= WHAT THE TASK REQUIRES =
Filter the lines below, keeping each one that holds "input".

= Stored items from a collection =
____________________
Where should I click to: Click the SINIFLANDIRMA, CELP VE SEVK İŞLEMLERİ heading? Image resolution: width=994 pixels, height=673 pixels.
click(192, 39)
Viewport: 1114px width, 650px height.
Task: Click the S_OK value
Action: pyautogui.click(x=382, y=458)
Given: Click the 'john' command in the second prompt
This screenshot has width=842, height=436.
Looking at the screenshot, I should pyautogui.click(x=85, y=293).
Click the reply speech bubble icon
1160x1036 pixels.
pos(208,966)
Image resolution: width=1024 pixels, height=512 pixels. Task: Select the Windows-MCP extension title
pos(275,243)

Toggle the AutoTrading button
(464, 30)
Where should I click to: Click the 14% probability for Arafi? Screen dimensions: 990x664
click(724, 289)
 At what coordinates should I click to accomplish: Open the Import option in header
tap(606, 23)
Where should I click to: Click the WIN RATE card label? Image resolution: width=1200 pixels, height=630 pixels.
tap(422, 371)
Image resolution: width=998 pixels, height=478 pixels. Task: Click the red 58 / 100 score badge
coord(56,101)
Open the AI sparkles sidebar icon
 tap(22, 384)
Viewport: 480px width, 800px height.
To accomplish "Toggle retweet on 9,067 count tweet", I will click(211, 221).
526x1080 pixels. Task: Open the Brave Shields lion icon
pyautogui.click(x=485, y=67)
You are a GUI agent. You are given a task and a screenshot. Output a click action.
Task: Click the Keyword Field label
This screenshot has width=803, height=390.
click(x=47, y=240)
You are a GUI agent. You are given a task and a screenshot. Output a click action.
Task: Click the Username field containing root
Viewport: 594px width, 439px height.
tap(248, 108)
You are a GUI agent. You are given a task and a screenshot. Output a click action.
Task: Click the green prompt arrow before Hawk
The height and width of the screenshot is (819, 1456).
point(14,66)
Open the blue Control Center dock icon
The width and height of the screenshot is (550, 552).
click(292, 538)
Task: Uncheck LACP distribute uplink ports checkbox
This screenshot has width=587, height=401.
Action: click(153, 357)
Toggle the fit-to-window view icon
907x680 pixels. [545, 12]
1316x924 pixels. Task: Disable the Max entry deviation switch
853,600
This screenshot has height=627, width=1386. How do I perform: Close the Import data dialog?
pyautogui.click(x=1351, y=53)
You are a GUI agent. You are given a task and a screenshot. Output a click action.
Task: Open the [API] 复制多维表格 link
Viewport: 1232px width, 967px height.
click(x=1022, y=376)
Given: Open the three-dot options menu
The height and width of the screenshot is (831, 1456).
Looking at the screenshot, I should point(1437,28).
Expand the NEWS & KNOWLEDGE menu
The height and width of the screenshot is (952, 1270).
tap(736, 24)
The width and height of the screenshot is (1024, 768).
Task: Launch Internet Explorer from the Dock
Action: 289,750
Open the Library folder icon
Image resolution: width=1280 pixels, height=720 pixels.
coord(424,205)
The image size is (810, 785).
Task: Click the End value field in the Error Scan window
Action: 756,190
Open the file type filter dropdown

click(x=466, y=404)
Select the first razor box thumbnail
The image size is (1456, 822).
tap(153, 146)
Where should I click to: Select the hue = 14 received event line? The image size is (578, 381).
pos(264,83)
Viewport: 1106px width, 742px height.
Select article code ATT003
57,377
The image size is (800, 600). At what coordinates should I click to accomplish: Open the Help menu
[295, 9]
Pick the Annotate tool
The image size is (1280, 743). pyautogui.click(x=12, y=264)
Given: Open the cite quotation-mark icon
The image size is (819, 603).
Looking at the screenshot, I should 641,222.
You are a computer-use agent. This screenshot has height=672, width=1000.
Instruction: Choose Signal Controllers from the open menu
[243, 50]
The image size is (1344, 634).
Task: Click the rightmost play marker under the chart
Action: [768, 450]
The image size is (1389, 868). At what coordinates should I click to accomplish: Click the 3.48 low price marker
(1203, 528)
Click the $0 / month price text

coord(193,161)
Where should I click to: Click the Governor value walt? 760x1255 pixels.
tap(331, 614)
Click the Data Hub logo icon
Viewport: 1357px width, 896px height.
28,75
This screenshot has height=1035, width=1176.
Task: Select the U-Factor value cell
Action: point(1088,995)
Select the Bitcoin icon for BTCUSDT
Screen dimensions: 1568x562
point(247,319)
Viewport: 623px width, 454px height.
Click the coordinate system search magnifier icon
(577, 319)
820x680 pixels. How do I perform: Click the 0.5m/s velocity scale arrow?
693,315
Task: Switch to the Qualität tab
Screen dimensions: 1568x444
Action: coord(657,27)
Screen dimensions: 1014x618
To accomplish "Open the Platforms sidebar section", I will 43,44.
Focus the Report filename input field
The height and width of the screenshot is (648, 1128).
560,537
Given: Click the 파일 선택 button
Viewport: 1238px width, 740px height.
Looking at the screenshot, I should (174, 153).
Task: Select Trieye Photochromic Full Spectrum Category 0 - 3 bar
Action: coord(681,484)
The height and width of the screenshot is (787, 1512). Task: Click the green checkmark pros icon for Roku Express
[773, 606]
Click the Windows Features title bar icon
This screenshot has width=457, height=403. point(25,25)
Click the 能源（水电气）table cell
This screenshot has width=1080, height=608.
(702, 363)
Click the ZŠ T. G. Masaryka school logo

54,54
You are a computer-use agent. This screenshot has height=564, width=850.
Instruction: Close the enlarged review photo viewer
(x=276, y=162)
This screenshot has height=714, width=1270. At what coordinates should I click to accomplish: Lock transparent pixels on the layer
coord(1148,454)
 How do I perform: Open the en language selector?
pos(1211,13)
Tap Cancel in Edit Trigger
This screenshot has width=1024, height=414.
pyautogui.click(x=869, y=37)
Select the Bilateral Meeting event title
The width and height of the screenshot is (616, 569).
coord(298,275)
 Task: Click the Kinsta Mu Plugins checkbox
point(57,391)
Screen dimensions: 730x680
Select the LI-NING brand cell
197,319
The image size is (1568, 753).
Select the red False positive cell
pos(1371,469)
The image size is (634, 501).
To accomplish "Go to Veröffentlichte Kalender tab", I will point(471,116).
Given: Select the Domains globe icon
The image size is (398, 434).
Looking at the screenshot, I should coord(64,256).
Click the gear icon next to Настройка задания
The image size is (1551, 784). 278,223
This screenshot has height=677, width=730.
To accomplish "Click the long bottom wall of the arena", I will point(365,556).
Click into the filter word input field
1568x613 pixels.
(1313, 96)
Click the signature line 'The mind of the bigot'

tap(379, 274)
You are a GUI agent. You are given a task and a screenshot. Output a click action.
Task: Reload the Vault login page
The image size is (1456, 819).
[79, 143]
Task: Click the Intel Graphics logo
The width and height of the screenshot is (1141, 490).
____________________
= ANSWER FOR THE TASK =
Focus the Report filename input field
Click into the filter word input field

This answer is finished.